- [WORK TO COMPLETE]: Copy the passage of the Persimmon article starting at "A Difficult Decade, but" and ending at "from any of it.", and put "the Help-to-Buy scheme" everywhere "Help to Buy" appears.

- [SUPPLIED PASSAGE]:
****************
Persimmon Share Price Valuation at 13-Year Low: What the Numbers Actually Show
The Persimmon share price valuation has compressed to levels last seen thirteen years ago, with PSN trading around 1,134p against a May 2021 peak of 3,160p — a peak-to-trough decline of almost 65%. For income-focused investors, the question is whether the operational numbers now justify revisiting the thesis.
A Difficult Decade, but the Business Is Still Producing
The backdrop is well-documented. Brexit, the post-pandemic rate surge, the removal of Help to Buy in 2023, and rising employer costs from National Insurance and Minimum Wage increases all squeezed the sector simultaneously. Post-Grenfell fire-safety remediation added further hundreds of millions to builders’ cost bases. Persimmon was not insulated from any of it.
Yet the company’s FY2025 results, published earlier this year, showed an operation that has quietly rebuilt momentum. New home completions rose 12% to 11,905, with the average selling price up 4% to £278,203. New housing revenue reached £3.31bn, up 16% year-on-year. Underlying operating profit came in at £472.1m, up 17%, with the underlying operating margin edging to 14.3%.
****************
- [EXERCISE DATA]:
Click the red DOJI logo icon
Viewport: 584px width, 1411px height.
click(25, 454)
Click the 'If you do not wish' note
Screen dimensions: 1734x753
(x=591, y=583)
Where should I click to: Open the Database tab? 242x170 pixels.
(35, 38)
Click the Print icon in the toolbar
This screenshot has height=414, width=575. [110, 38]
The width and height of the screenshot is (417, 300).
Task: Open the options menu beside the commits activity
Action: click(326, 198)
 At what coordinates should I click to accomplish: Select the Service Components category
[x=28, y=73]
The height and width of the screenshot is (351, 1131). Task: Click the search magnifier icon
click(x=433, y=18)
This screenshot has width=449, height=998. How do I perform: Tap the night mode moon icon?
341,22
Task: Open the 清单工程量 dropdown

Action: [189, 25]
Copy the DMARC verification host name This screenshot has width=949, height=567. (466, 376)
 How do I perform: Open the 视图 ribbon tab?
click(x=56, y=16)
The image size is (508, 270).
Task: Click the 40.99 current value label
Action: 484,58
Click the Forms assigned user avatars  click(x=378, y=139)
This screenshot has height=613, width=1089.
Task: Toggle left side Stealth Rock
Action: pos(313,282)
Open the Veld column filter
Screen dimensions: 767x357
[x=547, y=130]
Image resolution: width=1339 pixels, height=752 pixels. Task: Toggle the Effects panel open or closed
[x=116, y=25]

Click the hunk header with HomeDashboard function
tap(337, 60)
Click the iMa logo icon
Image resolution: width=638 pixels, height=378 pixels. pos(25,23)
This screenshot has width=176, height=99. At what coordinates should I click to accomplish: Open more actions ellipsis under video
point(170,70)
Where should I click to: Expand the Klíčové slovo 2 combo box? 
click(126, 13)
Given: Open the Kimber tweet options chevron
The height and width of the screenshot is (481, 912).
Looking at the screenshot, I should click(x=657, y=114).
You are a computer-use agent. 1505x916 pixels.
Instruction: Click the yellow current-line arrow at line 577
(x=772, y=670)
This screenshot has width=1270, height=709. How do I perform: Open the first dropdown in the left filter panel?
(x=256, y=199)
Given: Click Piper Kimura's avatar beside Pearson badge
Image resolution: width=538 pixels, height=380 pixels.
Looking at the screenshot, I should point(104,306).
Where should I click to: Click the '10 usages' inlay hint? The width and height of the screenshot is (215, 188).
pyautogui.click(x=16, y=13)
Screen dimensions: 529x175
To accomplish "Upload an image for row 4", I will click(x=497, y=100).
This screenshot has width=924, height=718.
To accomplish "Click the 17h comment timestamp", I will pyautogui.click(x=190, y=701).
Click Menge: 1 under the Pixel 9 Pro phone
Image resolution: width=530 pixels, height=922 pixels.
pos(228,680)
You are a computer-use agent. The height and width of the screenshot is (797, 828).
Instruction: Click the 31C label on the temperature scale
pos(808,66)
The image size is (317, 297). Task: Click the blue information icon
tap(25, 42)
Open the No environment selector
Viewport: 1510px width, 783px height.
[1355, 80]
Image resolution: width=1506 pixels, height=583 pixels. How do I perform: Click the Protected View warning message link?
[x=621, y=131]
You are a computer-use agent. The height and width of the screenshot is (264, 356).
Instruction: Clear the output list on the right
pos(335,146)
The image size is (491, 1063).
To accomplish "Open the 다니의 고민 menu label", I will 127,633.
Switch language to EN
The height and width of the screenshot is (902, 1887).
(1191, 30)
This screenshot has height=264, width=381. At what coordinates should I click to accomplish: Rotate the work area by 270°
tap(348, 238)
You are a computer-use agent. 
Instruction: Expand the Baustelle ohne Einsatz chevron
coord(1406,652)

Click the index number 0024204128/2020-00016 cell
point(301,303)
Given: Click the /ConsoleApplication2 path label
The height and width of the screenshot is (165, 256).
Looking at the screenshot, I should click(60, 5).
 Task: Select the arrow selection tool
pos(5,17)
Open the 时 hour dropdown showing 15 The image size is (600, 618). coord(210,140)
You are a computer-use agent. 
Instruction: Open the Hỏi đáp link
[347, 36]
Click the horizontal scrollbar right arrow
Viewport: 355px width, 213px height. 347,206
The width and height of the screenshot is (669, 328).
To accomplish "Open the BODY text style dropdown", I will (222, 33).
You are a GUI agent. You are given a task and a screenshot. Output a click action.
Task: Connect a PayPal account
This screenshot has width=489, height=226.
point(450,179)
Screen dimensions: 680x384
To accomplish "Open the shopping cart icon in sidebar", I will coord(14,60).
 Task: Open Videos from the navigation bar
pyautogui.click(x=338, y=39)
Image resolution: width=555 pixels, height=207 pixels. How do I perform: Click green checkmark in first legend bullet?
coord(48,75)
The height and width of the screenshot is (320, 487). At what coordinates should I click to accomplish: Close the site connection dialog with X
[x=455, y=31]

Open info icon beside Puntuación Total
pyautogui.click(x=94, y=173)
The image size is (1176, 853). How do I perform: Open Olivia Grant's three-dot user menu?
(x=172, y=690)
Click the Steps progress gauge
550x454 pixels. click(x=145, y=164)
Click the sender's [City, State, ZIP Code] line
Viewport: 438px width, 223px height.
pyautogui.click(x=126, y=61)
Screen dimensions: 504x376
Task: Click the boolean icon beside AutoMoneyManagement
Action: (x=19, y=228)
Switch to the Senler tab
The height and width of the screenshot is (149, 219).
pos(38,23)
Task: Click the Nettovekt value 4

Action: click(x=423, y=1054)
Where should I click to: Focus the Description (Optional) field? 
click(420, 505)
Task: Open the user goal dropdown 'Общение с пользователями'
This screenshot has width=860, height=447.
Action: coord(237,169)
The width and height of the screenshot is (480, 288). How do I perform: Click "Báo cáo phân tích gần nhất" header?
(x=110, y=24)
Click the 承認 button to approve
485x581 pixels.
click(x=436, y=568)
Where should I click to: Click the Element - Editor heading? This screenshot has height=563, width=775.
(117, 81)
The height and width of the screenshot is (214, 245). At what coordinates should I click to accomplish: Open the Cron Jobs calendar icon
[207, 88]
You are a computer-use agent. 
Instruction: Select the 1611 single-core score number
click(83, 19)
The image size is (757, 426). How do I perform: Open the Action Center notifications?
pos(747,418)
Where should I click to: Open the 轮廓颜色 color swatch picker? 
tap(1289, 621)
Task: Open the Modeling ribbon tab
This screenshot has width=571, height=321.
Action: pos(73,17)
****************
- [RESULT OF THE EXERCISE]:
A Difficult Decade, but the Business Is Still Producing
The backdrop is well-documented. Brexit, the post-pandemic rate surge, the removal of the Help-to-Buy scheme in 2023, and rising employer costs from National Insurance and Minimum Wage increases all squeezed the sector simultaneously. Post-Grenfell fire-safety remediation added further hundreds of millions to builders’ cost bases. Persimmon was not insulated from any of it.